1) Transforming host cells with the recombinant vector to obtain recombinant strains;

2) Culturing the recombinant strain and inducing the expression of recombinant acid protease;

3) Recovering and purifying the expressed high-temperature resistant acidic protease mutant PepA4.

3. The method according to claim 2, wherein the host cell in step 1) is selected from any one of Pichia pastoris cells, saccharomyces cerevisiae cells and polytype of the cells.

4. A gene encoding the acid protease mutant PepA4 of claim 1.

5. The gene according to claim 4, wherein the gene is pepA4 gene, and the sequence of pepA4 gene is shown in SEQ ID NO. 3.

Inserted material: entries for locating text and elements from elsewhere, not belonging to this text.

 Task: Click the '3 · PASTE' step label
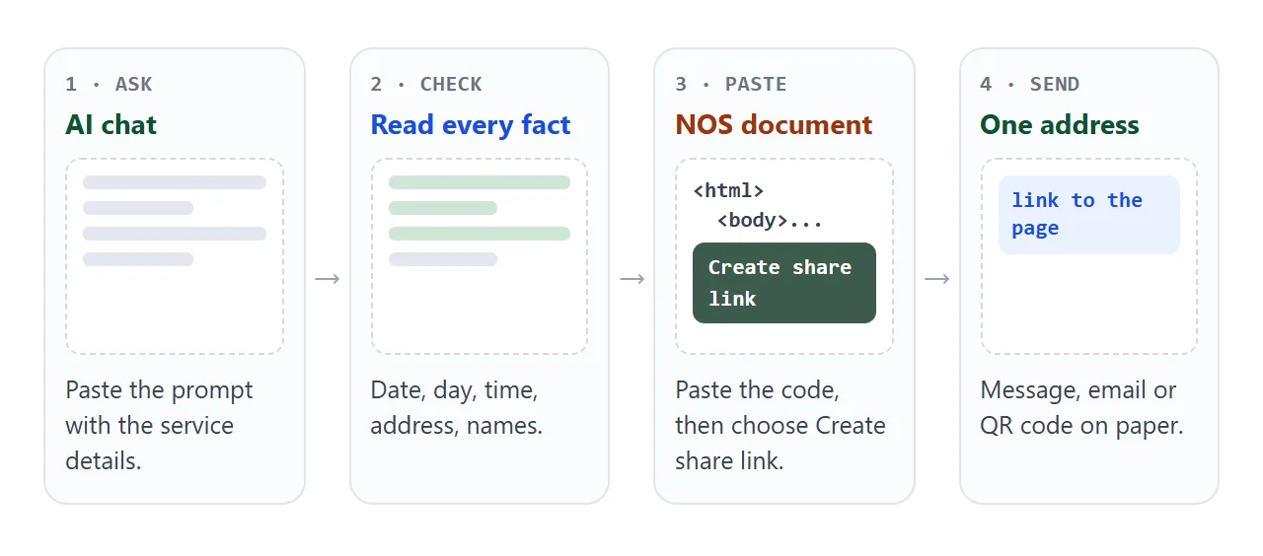731,85
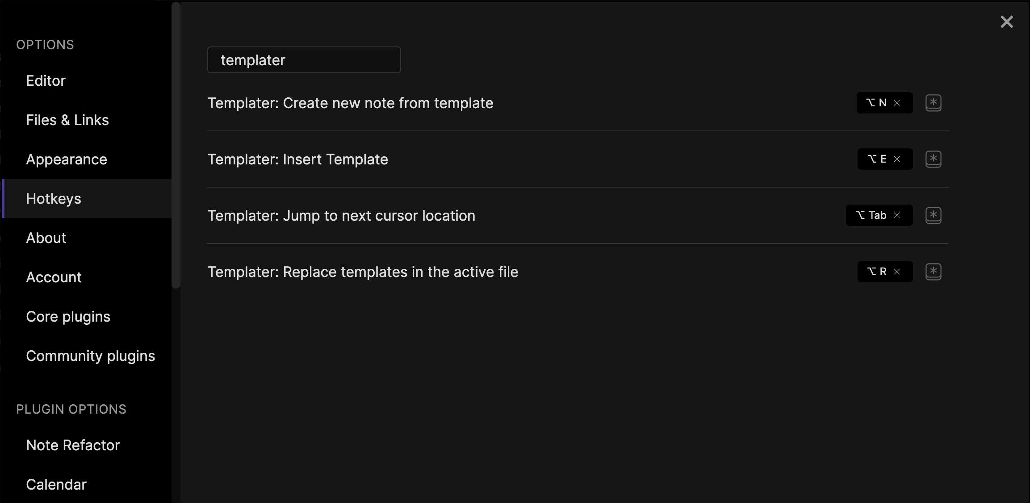Open the Account settings
Image resolution: width=1030 pixels, height=503 pixels.
point(54,277)
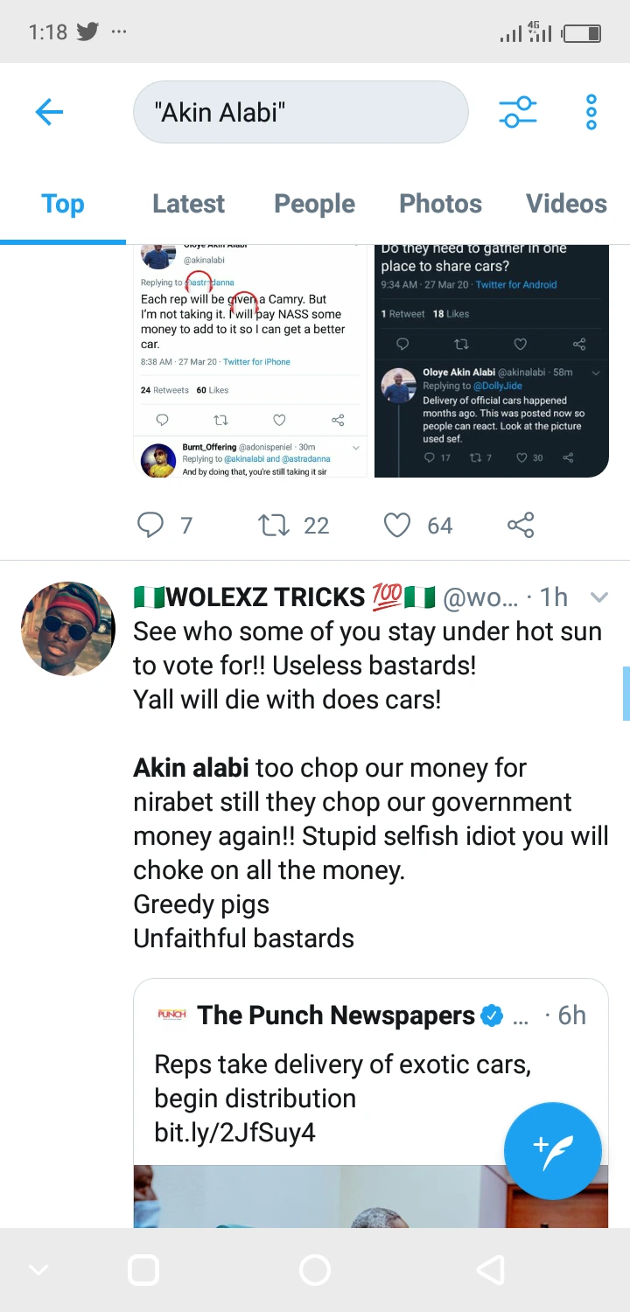Compose a new tweet with floating button
The width and height of the screenshot is (630, 1312).
(552, 1150)
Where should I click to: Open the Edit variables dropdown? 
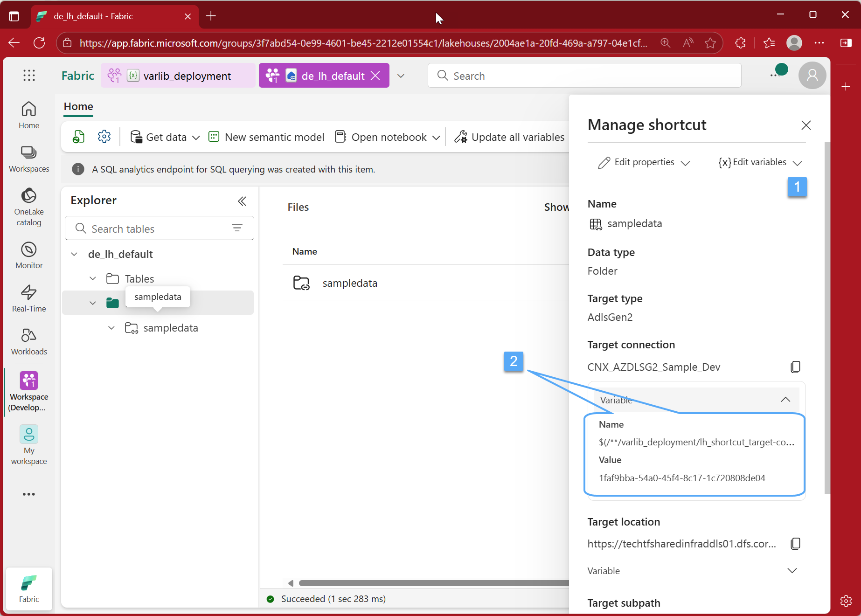(759, 162)
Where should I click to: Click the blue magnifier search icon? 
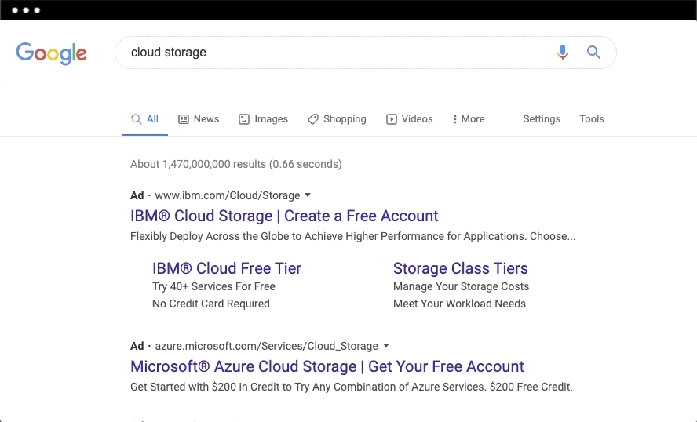click(593, 53)

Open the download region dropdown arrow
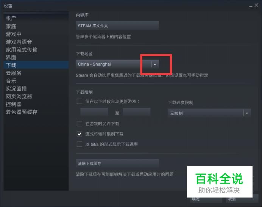(x=155, y=64)
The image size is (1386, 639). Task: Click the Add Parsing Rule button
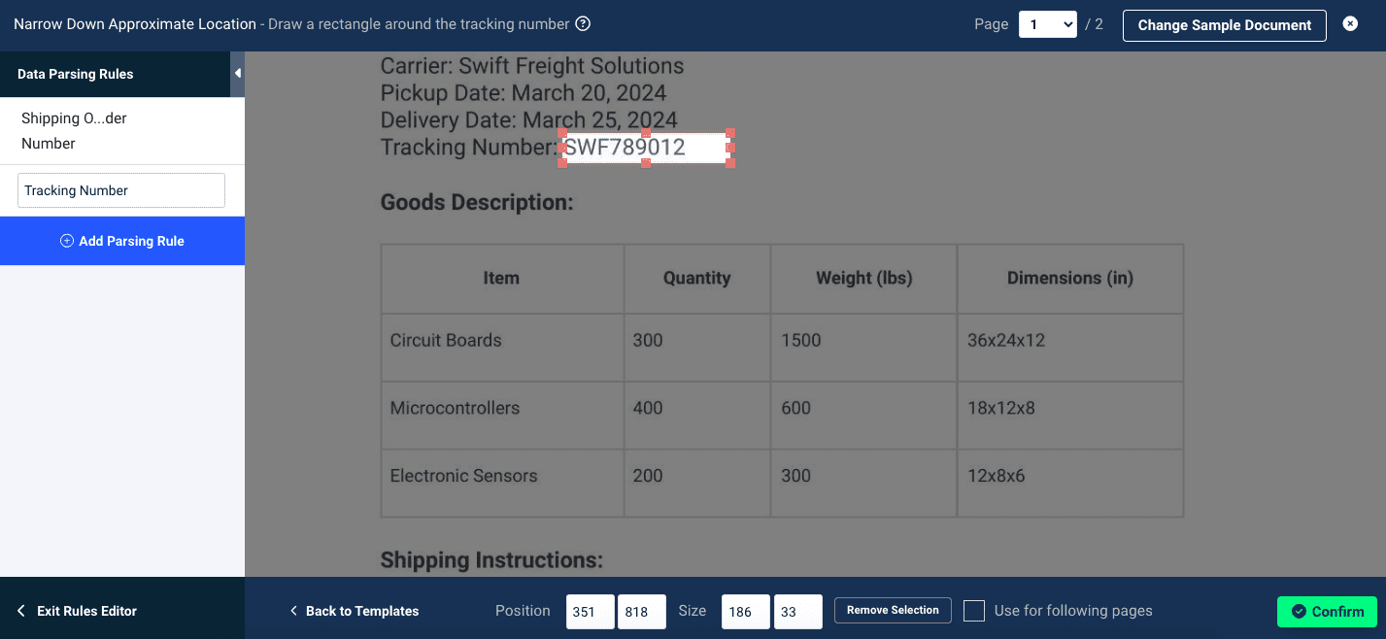click(122, 241)
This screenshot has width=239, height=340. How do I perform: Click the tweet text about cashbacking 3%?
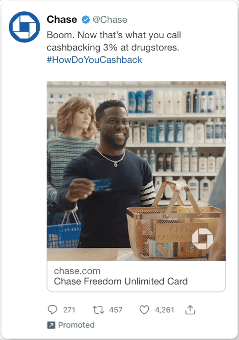coord(114,41)

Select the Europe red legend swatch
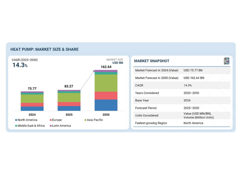tap(50, 120)
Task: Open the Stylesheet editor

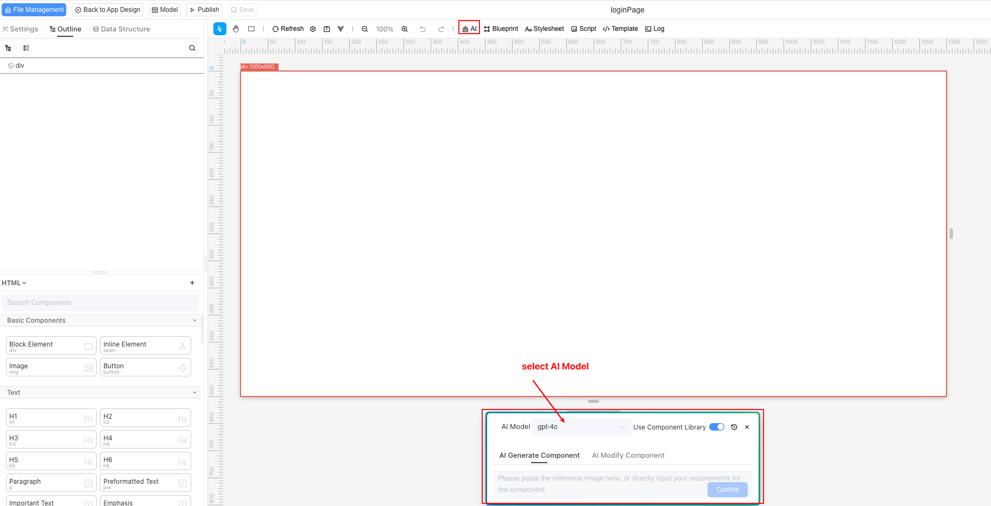Action: pos(544,29)
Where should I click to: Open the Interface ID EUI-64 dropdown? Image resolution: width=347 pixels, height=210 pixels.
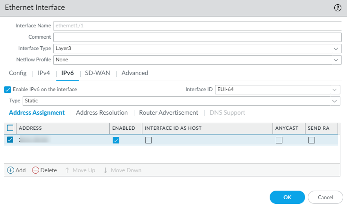click(x=335, y=89)
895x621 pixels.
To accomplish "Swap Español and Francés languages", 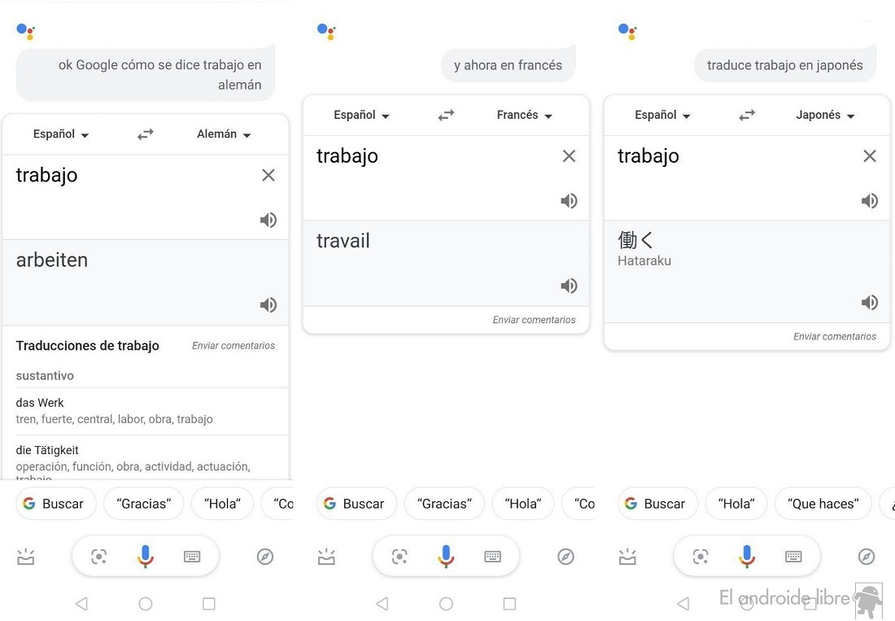I will pyautogui.click(x=446, y=116).

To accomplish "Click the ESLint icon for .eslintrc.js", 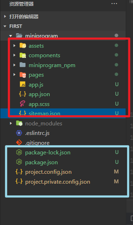I will click(x=19, y=133).

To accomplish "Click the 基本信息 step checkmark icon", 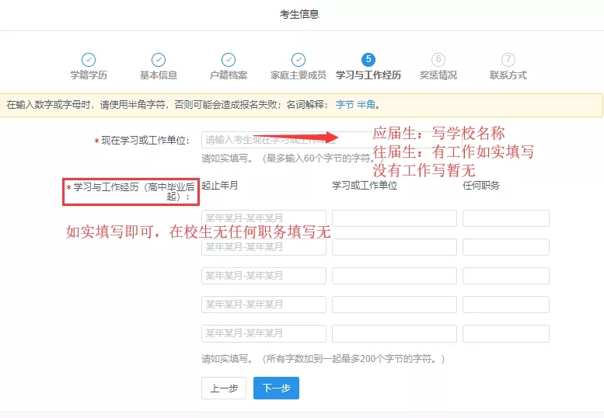I will click(x=159, y=60).
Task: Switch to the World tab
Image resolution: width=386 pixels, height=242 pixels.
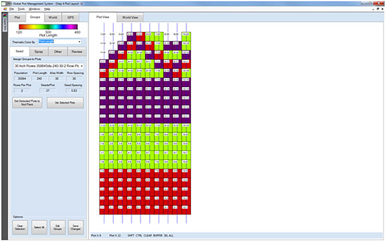Action: [53, 17]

6. A recombinant vector comprising the gene of any one of claims 4-5.

7. The recombinant vector according to claim 6, wherein the vector is selected from pET-28a, pPIC9K or ppiczα.

8. A recombinant strain comprising the gene of any one of claims 4-5.

9. The recombinant strain of claim 8, wherein the strain is escherichia coli, yeast, bacillus, or lactobacillus.

10. Use of the acid protease mutant PepA4 of claim 1, the gene of any one of claims 4-5, the recombinant vector of any one of claims 6-7, the recombinant strain of any one of claims 8-9 in food processing, leather processing or feed processing.